The issue we are seeing is once a user logs in, creates a profile. If the logout and put the computer to sleep, they cannot log back in until after the reboot. I assume this is a networking issue, but I cannot find a resolution.

Please help JAMF Nation!

What OS X version and are you running?


10.9.2


Have you tried manually binding just one machine to see if the behavior is the same? I'm using JSS to run a bind script after enrollment and haven't had any issues.

I'm also wondering if its the "Network not ready" at the login screen when you first wake it up.


I am running through my tests now. I turned off WiFi and I am testing that. The next is to bind using AD and not Centrify. After that I am going to create a new location instead of Automatic and test that.


It sounds to me that the network is not ready when you are trying to login. Can you try to create a mobile account (system prefs -> users) and try again? A mobile account will cache the password for offline access.

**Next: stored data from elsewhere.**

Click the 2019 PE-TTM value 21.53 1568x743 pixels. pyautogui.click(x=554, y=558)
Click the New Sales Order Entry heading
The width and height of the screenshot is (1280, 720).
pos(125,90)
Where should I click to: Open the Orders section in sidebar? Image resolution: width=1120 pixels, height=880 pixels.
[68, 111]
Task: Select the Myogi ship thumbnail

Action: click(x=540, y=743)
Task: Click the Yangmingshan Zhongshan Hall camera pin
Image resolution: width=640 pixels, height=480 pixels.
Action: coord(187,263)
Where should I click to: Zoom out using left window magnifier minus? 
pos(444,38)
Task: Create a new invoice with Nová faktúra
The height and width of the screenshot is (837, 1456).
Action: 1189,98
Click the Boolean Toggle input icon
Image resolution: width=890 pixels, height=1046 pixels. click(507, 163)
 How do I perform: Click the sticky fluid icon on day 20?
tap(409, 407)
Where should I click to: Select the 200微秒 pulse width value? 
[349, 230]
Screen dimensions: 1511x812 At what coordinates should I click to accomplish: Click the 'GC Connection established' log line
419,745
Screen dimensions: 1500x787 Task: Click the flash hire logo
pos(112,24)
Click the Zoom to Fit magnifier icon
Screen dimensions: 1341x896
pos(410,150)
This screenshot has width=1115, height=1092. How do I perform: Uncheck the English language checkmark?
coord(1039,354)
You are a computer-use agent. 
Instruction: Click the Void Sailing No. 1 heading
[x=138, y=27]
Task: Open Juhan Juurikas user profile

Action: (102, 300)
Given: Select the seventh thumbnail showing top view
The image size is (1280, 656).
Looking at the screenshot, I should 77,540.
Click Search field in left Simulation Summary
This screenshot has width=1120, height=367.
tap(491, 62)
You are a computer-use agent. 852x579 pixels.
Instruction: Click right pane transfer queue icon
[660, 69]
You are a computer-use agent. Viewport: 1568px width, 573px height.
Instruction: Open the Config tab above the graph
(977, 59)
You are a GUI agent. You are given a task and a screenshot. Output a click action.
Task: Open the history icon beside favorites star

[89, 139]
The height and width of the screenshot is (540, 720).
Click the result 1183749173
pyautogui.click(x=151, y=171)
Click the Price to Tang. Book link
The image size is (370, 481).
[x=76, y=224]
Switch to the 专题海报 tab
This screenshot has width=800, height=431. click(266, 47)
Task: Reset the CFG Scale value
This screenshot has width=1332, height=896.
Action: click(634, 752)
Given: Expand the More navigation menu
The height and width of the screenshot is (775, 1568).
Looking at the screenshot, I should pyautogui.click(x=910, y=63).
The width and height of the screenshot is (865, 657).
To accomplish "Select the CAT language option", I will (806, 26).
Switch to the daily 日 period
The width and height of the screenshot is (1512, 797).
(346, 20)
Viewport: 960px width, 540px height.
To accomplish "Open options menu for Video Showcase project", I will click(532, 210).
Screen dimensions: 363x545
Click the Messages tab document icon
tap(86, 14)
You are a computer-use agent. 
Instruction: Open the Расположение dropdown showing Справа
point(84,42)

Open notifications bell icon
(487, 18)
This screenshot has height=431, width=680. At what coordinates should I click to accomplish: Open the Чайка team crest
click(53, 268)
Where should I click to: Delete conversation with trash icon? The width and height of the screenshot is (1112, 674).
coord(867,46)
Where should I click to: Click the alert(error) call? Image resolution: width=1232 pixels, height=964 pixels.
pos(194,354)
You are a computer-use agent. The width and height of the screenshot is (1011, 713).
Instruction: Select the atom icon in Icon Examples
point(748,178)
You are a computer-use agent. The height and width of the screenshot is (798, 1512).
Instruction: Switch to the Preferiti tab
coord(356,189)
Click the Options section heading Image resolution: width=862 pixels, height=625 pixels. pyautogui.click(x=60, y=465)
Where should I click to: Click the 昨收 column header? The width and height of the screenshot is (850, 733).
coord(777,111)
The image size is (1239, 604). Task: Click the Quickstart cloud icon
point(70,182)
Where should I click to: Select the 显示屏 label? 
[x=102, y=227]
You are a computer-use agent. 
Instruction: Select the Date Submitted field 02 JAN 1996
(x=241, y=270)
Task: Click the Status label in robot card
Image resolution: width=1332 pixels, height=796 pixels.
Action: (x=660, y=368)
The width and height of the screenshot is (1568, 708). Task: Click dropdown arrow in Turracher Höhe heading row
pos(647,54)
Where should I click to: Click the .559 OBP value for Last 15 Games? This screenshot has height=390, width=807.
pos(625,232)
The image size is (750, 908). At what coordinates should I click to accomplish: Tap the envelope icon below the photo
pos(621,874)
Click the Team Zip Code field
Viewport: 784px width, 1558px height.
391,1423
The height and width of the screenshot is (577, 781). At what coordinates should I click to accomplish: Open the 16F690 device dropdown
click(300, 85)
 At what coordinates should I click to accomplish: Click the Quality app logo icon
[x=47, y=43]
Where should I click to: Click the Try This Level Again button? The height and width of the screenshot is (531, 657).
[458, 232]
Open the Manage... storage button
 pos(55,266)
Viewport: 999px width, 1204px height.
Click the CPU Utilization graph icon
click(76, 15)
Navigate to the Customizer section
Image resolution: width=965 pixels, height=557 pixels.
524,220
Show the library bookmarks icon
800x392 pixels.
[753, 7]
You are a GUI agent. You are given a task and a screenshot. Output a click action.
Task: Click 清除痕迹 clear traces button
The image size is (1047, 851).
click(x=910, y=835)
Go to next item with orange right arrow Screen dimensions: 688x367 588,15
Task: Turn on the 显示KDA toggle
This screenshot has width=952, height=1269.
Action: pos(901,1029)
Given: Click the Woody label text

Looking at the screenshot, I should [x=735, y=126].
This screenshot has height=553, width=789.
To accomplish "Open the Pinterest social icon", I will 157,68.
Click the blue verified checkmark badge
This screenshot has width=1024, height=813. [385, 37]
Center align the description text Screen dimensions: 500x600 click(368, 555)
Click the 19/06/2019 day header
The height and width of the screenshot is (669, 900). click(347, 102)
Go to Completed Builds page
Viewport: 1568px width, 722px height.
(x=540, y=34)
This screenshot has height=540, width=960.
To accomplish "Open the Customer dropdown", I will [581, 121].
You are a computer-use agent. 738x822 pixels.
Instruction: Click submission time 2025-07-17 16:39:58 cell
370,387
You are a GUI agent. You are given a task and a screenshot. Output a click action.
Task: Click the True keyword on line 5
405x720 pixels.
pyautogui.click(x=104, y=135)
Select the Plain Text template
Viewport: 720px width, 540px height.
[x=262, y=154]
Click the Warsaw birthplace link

If it still fails, if you are command line friendly, try to ssh into the machine and login command line (type login in terminal after ssh-ing to the new box). See what happens and check log files.


Im seeing -
adclient: WARN <gpworker> network.state Unable to find usable DC for domain:mydomain, readon DNS is down

It is a mobile account shouldn't just log me in. If I reboot I can log in even with no network. It seems to be hung on trying to connect until I reboot.

Any ideas?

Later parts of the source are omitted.